Your goal:
Beginning with the line where "This screenshot has height=860, width=1024." occurs, transcribe every line exactly through the last line of the listing below, and no others.

Exercise input:
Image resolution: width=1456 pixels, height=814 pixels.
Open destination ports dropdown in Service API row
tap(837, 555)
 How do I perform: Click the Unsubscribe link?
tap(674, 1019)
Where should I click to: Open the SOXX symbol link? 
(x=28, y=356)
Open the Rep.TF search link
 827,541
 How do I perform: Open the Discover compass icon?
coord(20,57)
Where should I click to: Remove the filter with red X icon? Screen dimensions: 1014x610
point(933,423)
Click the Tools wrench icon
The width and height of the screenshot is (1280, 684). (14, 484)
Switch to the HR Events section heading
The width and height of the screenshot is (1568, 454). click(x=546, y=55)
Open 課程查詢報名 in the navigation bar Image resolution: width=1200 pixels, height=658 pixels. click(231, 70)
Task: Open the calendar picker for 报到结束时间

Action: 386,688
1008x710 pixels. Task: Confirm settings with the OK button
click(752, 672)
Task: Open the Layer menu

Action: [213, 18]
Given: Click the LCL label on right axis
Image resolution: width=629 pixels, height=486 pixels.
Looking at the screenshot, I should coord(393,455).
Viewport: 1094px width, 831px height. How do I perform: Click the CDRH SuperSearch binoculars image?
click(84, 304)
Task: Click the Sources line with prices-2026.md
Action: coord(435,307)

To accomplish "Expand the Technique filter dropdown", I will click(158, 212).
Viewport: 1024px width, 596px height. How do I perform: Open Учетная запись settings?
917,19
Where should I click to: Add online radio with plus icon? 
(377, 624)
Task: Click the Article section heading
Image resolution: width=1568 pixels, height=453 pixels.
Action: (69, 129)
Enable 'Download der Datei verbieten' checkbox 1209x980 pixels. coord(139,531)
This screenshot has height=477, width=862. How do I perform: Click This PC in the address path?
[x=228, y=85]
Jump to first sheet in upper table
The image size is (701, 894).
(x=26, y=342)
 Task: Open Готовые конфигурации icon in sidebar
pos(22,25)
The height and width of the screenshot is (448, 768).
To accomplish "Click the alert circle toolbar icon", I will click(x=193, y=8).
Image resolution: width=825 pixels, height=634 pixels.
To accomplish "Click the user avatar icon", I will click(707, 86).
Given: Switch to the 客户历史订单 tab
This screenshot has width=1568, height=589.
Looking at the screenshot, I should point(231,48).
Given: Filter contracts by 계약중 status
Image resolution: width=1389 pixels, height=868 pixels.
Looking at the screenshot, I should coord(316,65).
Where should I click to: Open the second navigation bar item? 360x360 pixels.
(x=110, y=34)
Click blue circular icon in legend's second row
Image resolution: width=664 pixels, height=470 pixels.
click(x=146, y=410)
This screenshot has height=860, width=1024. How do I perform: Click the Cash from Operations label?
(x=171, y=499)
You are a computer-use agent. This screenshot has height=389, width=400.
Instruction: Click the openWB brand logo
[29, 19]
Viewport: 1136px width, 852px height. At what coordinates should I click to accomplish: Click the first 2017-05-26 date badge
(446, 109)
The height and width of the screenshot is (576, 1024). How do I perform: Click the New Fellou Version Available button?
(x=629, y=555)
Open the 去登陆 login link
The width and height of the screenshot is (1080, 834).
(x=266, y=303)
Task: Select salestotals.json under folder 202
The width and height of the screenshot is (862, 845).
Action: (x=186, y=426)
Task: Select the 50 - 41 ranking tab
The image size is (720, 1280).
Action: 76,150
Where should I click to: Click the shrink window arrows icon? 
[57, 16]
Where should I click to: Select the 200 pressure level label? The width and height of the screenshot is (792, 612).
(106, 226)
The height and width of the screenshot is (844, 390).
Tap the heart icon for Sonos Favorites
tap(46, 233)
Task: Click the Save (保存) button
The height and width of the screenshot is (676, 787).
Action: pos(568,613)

Answer box:
This screenshot has height=860, width=1024. How do I perform: Click the Cash from Operations label?
(x=171, y=499)
You are a computer-use agent. This screenshot has height=389, width=400.
Instruction: Click the openWB brand logo
[29, 19]
Viewport: 1136px width, 852px height. At what coordinates should I click to accomplish: Click the first 2017-05-26 date badge
(446, 109)
The height and width of the screenshot is (576, 1024). How do I perform: Click the New Fellou Version Available button?
(x=629, y=555)
Open the 去登陆 login link
The width and height of the screenshot is (1080, 834).
(x=266, y=303)
Task: Select salestotals.json under folder 202
The width and height of the screenshot is (862, 845).
Action: (x=186, y=426)
Task: Select the 50 - 41 ranking tab
The image size is (720, 1280).
Action: 76,150
Where should I click to: Click the shrink window arrows icon? 
[57, 16]
Where should I click to: Select the 200 pressure level label? The width and height of the screenshot is (792, 612).
(106, 226)
The height and width of the screenshot is (844, 390).
Tap the heart icon for Sonos Favorites
tap(46, 233)
Task: Click the Save (保存) button
The height and width of the screenshot is (676, 787).
Action: pos(568,613)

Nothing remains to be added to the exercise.